Having found that multiplicative models outperform additive models in predicting human creativity ratings, we turned to further validate multiplicative models with a range of external creativity measures, spanning cognition (novel metaphor), behavior (creative achievement), and self-report (creative self-efficacy).

We began by specifying a CFA with the same latent semantic distance and human creativity variables, adding a higher-order novel metaphor factor comprised of two lower-order metaphor prompts, four raters per prompt (χ² (293 df) 362.249, p < .001; CFI .973; RMSEA .037; SRMR .070). The model yielded significant correlations between creative metaphor and both AUT creativity (r = .49, p = .001) and AUT semantic distance (r = .41, p = .005), indicating converging validity of semantic distance at the cognitive level.

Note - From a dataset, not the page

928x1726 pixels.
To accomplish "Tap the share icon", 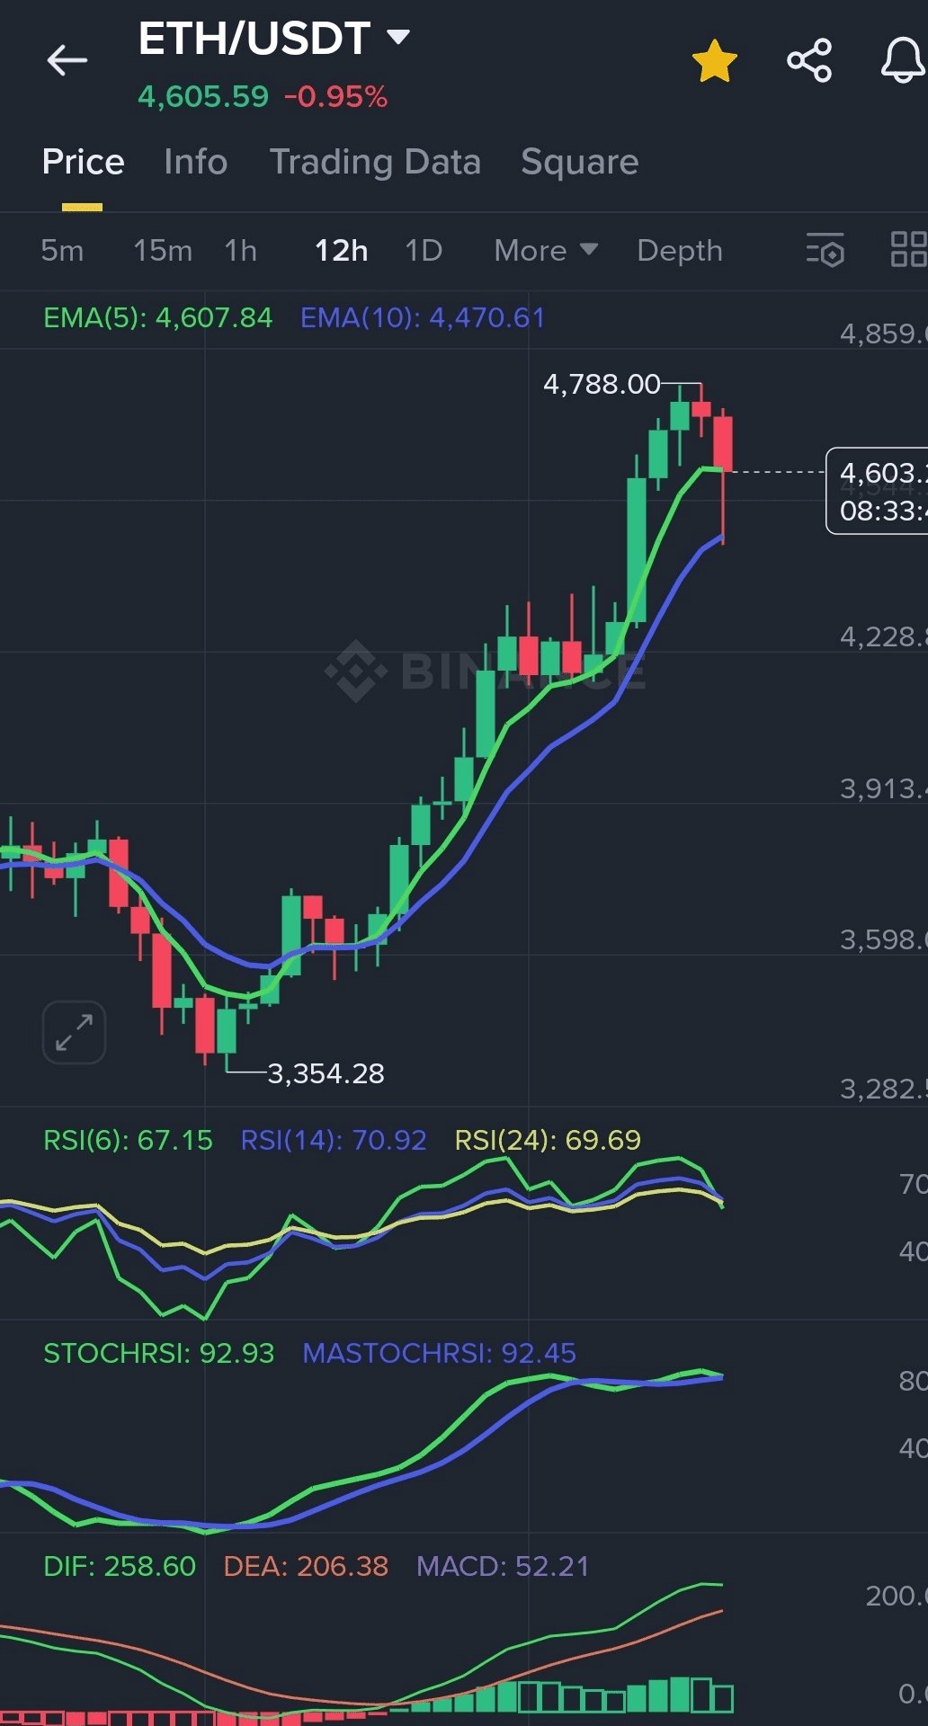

Our next analysis focused on creative behavior. We specified a latent variable comprised of the four creative behavior scales, along with the same AUT creativity and AUT semantic distance variables (χ² (204 df) 276.402, p < .001; CFI .967; RMSEA .046; SRMR .078). Consistent with past work, creative behavior correlated significantly with AUT creativity (r = .43, p < .001). The model also showed a small effect for AUT semantic distance (r = .21, p = .04).

Next, we assessed effects of creative self-efficacy, specifying a latent variable comprised of its two lower-order facets, along with AUT creativity and AUT semantic distance (χ² (166 df) 225.198, p < .001; CFI .971; RMSEA .046; SRMR .078). The model showed significant correlations between creative self-efficacy and both AUT creativity (r = .36, p < .001) and AUT semantic distance (r = .32, p = .002), replicating prior work on AUT creativity and providing further converging validity for semantic distance at the level of creative personality.

Finally, we examined effects of fluid intelligence and personality. We first specified a model with fluid intelligence, AUT creativity, and AUT semantic distance (χ² (184 df) 246.041, p < .001; CFI .970; RMSEA .044; SRMR .073). Fluid intelligence correlated significantly with AUT creativity (r = .36, p = .003), consistent with past work, but it showed a small and nonsignificant effect on AUT semantic distance (r = .10, p = .39). Regarding personality, we specified a model with the five factors of personality correlating with the two AUT variables (χ² (222 df) 357.001, p < .001; CFI .938; RMSEA .060; SRMR .080) and found that only openness correlated with AUT creativity (r = .30, p < .001) but not AUT semantic distance (r = .03, p = .77); no other personality factors showed significant effects on AUT creativity or semantic distance.

Study 2

Study 1 provided preliminary evidence for the validity of semantic distance in predicting human judgements of creativity on the AUT. We found that a latent variable comprised of five semantic distance metrics strongly correlated with human subjective creativity ratings. Semantic distance scores also correlated positively with cognitive and self-report measures related to creativity (metaphor production, creative self-efficacy) but not to other cognitive and personality factors (fluid intelligence and openness). In Study 2, we aimed to replicate a subset of findings from Study 1, using the same AUT items from a previously published dataset (Silvia, Nusbaum, & Beaty, 2017). To this end, we employed the same approach to computing semantic distance from Study 1, and we reanalyzed subjective creativity scores obtained from the original study. We hypothesized that the latent semantic distance variable would again predict human judgements of creativity on the AUT. Notably, Silvia et al. (2017) found that human creativity ratings on the AUT did not significantly correlate with creative behavior, so it remains unclear whether semantic distance scores could predict creative behavior in this sample. We also again tested whether semantic distance correlated with openness, which was not the case in Study 1, but was reported by Prabhakaran et al. (2014) in their study with the noun-verb task. Furthermore, Study 2 sought to extend Study 1 by examining whether semantic distance scores also relate to participants’ self-ratings of creativity on the AUT.